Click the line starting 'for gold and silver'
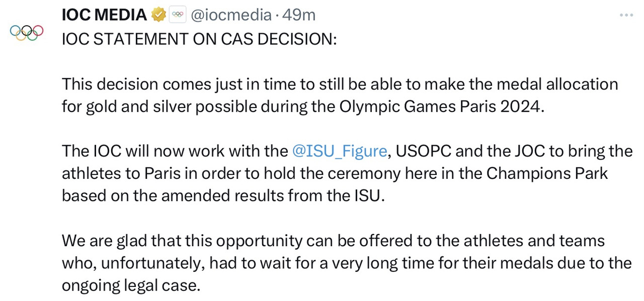Screen dimensions: 644x301 coord(303,107)
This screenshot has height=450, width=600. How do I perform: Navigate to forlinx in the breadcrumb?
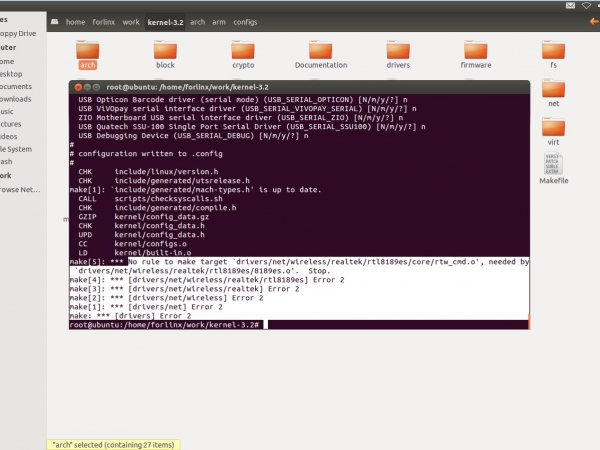pos(105,21)
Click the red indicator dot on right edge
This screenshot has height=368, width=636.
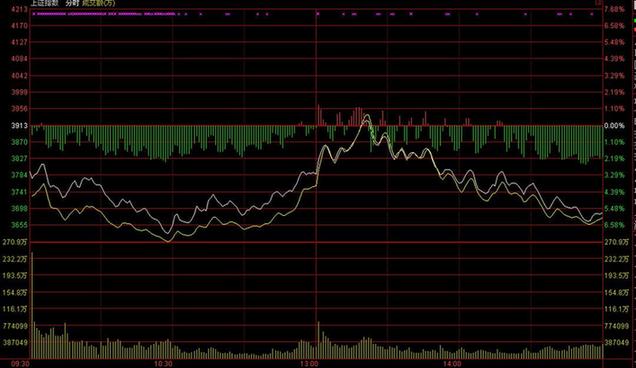[634, 30]
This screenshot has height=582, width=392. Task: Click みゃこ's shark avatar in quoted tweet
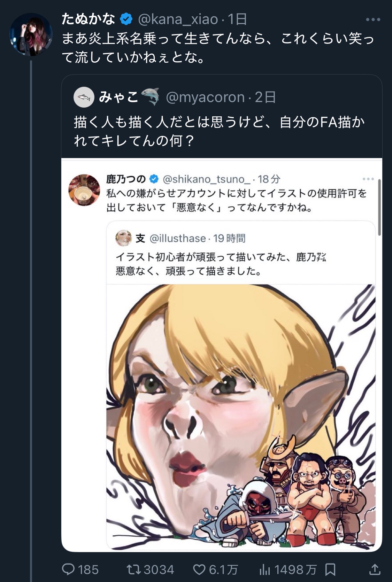coord(84,97)
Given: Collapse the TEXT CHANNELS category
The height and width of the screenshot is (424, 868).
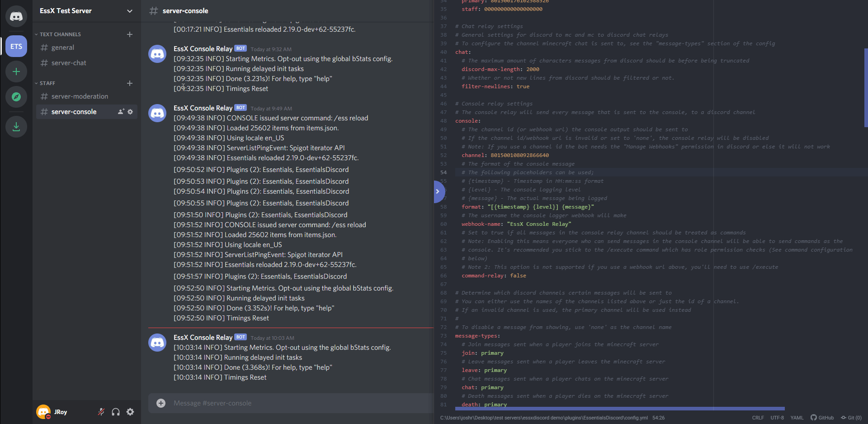Looking at the screenshot, I should click(59, 34).
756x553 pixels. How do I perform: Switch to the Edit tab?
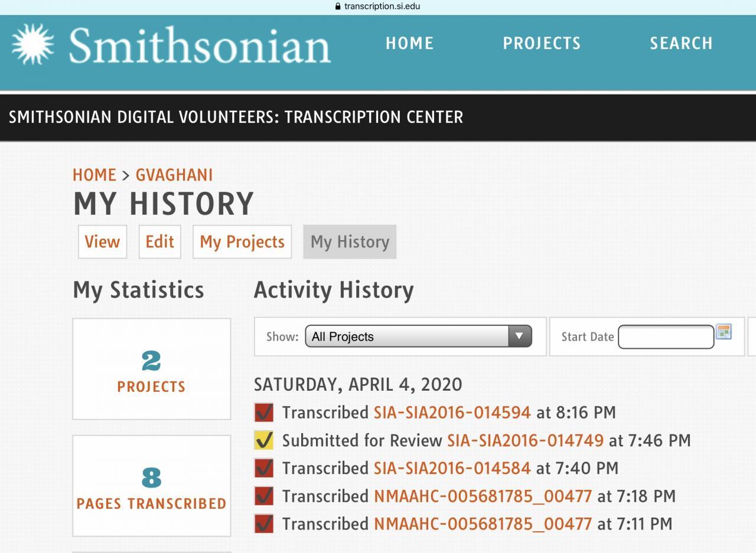coord(159,242)
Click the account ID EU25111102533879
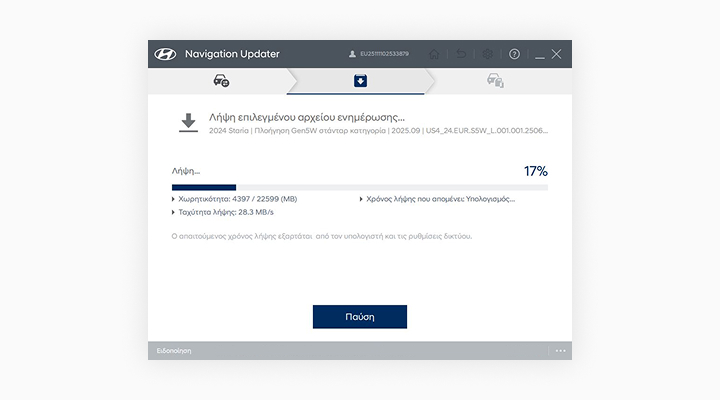The image size is (720, 400). point(384,54)
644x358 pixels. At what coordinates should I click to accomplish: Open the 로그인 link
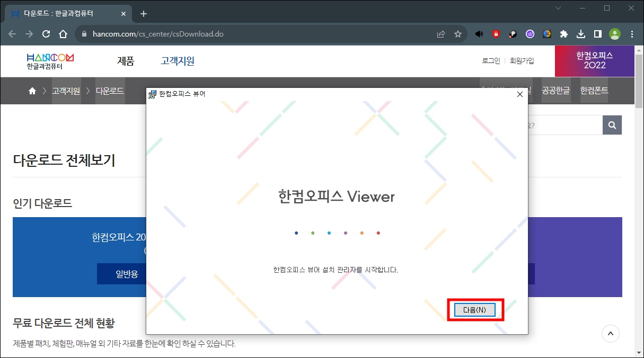click(x=490, y=61)
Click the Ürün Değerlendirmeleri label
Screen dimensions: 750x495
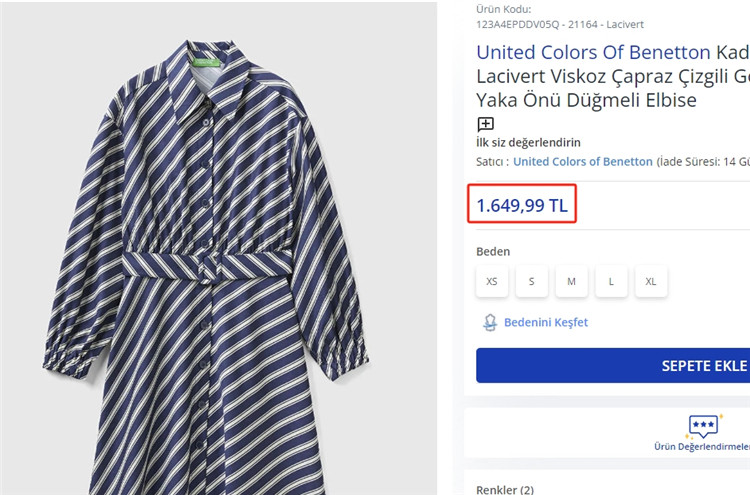[702, 447]
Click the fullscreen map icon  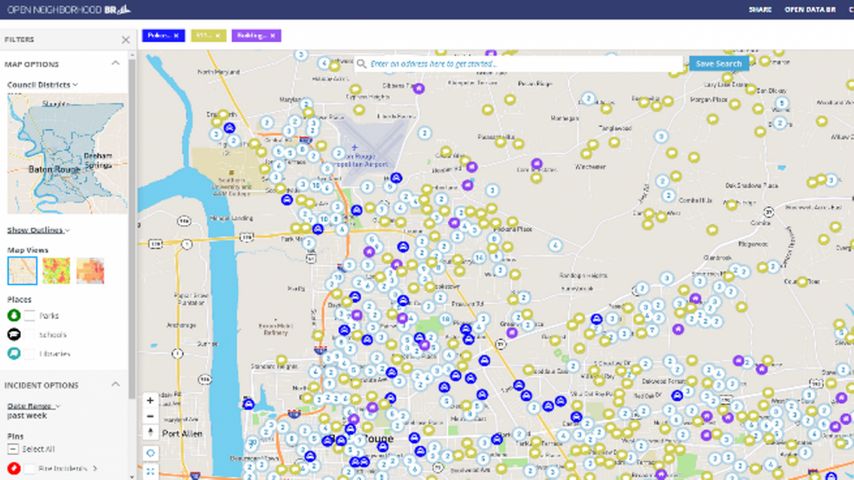click(150, 470)
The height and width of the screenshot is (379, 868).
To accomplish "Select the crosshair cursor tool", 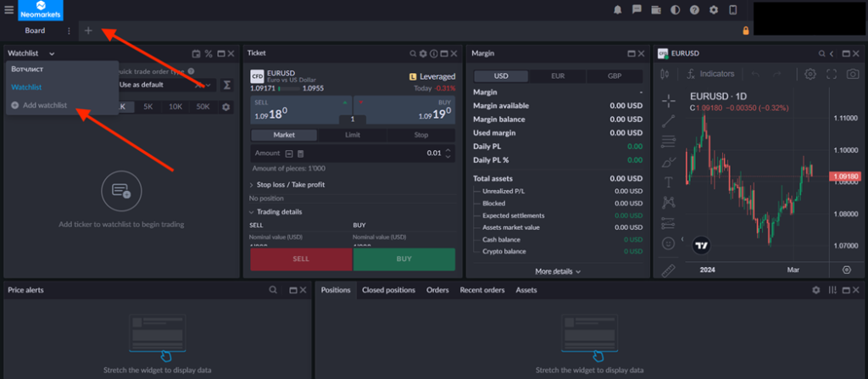I will (669, 99).
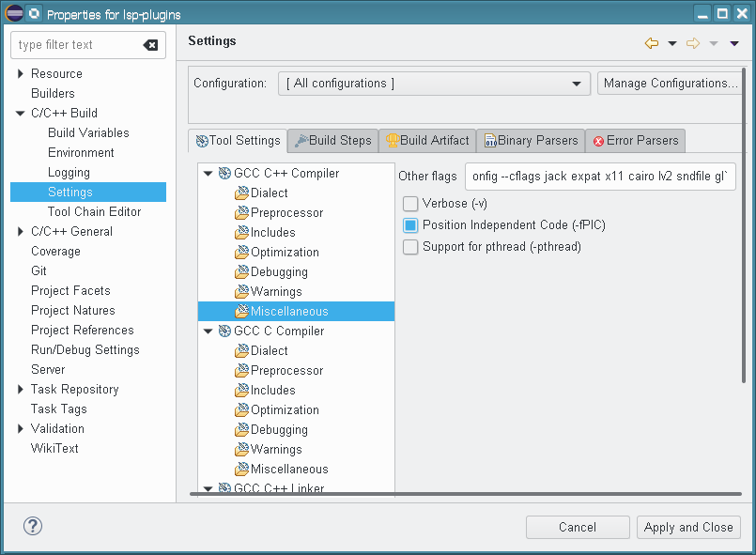Click the Manage Configurations button
The height and width of the screenshot is (555, 756).
tap(670, 84)
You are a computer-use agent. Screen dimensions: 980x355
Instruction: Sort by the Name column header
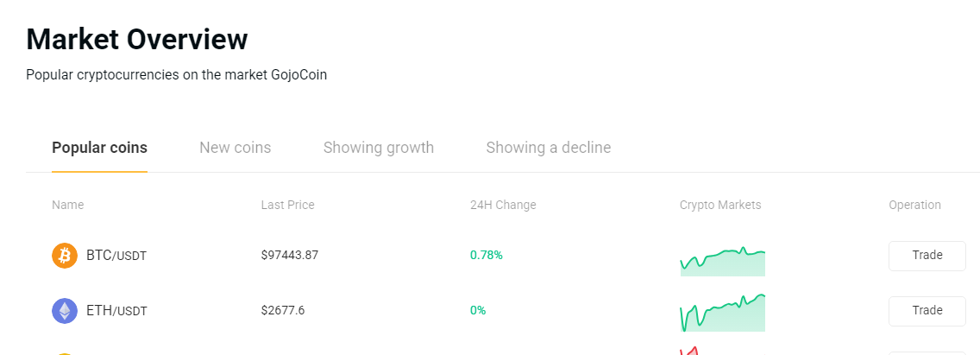tap(67, 206)
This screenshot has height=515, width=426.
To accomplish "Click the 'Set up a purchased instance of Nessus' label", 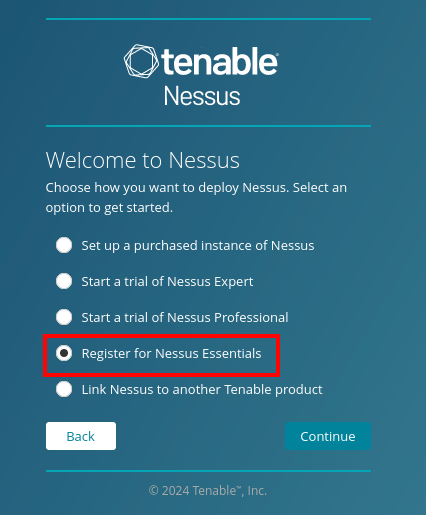I will (x=198, y=246).
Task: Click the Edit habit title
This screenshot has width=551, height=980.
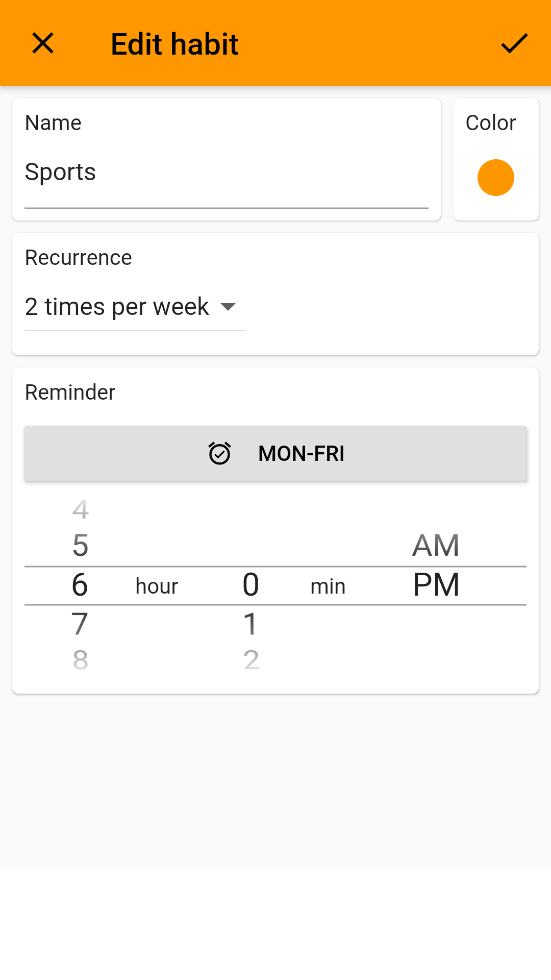Action: coord(174,44)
━━━━━━━━━━━━━━━━━━━━
Aim of the task — Nothing but the lines from the first line of the listing above to the line containing "Given: Collapse the TEXT CHANNELS category" should appear in the answer, each one exact and with no pictures.

Response —
Click the line starting 'for gold and silver'
Screen dimensions: 644x301 coord(303,107)
This screenshot has height=450, width=600. How do I perform: Navigate to forlinx in the breadcrumb?
pos(105,21)
Click the red indicator dot on right edge
This screenshot has height=368, width=636.
[634, 30]
This screenshot has height=582, width=392. Task: Click みゃこ's shark avatar in quoted tweet
coord(84,97)
Given: Collapse the TEXT CHANNELS category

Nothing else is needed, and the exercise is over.